The Hon. Mark Vaile, MP
The Hon. Mark Vaile, MP
DEPUTY PRIME MINISTER, AUSTRALIA
MINISTER FOR TRADE
LEADER OF THE NATIONALS

Joint Statement with The Hon. Ian Macfarlane, Minister for Industry, Tourism and Resources

Friday, 3 February 2006

Government Slashes the Red Tape on Exports to New Zealand

The Australian and New Zealand governments will further liberalise trade across the Tasman, in an agreement that will greatly benefit Australian manufacturers.

The Deputy Prime Minister of Australia, Mark Vaile, and the Australian Minister for Industry, Tourism and Resources, Ian Macfarlane, announced the new agreement today. It will simplify the rules of origin that apply to exports between Australia and New Zealand.

“Australia and New Zealand have one of the world’s most successful free trade agreements, the Closer Economic Relations (CER) agreement. It has dramatically increased the amount of trade and investment between our two countries, and we’re going making it work even better.

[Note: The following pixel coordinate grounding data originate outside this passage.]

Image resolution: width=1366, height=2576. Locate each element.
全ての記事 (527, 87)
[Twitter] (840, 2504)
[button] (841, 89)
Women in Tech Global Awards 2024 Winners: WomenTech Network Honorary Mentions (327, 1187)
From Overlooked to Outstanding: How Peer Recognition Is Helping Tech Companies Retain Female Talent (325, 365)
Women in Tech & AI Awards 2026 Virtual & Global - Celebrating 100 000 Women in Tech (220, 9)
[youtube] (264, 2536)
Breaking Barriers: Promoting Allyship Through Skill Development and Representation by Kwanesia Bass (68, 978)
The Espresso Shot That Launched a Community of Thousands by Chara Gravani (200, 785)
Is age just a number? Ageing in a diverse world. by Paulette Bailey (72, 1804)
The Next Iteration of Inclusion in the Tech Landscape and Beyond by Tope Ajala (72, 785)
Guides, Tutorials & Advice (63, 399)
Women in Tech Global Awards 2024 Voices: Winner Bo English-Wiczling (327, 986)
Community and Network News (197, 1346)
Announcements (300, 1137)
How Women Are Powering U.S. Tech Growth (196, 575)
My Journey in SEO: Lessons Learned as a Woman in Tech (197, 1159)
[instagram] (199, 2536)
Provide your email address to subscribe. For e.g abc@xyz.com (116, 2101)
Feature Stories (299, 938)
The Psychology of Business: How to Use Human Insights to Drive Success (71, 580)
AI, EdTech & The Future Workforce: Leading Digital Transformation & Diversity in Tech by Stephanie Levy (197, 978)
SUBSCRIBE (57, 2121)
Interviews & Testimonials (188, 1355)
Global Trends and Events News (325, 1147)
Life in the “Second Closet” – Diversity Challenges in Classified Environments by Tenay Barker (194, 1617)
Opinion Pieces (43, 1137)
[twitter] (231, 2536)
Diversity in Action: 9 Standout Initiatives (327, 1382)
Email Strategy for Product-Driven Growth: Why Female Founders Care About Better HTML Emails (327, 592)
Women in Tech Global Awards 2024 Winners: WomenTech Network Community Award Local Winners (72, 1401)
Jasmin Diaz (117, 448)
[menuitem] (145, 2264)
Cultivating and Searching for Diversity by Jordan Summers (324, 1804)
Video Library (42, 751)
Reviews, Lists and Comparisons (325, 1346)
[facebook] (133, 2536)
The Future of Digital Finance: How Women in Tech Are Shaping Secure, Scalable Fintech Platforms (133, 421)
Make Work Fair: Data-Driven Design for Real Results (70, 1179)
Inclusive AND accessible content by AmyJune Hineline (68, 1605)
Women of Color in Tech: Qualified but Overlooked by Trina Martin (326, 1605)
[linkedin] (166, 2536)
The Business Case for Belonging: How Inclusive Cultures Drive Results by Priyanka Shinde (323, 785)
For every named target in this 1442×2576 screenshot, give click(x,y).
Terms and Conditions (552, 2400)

It’s great news for Australian manufacturers and exporters,” Mr Vaile said.

Under the CER agreement, Australian companies can export their products to New Zealand without paying customs duty, as long as those products meet specific rules of origin. The rules of origin are important, because they ensure that the products actually come from Australia or New Zealand and not somewhere else.

Mr Macfarlane said the existing rules were based on what was known as the factory cost method.

“At the moment, a product is covered by the CER agreement as long as the last process involved in manufacturing it took place in Australia or New Zealand, and as long as that process incurred at least 50 per cent of the product’s factory cost,” Mr Macfarlane said.

“The factory cost method is complex and involves too much red tape, because companies have to make sure they don’t accidentally break the 50 per cent rule.

“Australia and New Zealand have now agreed to adopt new rules of origin, based on the tariff classification system. Under the new rules, a product will generally be covered by the CER agreement as long as the manufacturing process in Australia or New Zealand involves a specified change in its classification under the tariff system.

“The agreement will slash red tape for Australian exporters and will increase the number of companies that can import their products into New Zealand without paying customs duty,” he said.

It is anticipated that the new rules will come into effect on 1 January 2007. An example of how they will benefit exporters is attached.

Media contacts: Richard Forbes (02) 6277 7420 - Kirsty Boazman  (02) 6277 7580

The New Rules of Origin in Action: Fire Trucks

Fire trucks are a specialty vehicle that are classified under tariff heading 8705. Their production requires special chassis and parts. Some of those parts, such as engines and transmission trains, are not made in Australia or New Zealand.

In the past, Australian companies have had difficulty meeting the requirements of the old CER rules of origin due to the high cost of the imported parts. The parts ended up costing more than half the factory cost of the vehicle.

Under the new CER rules of origin, a fire truck is covered by the agreement if the manufacturing process in Australia or New Zealand results in: A change to tariff heading 8705 from any other heading.

Engines, transmissions and other parts such as water pumps are classified under other headings. The process of building a fire truck, however, results in it being classified under heading 8705, so it will meet the new rules of origin.

As a result, Australian manufacturers will now be able to export fire trucks to New Zealand under the CER agreement and will not have to pay customs duty.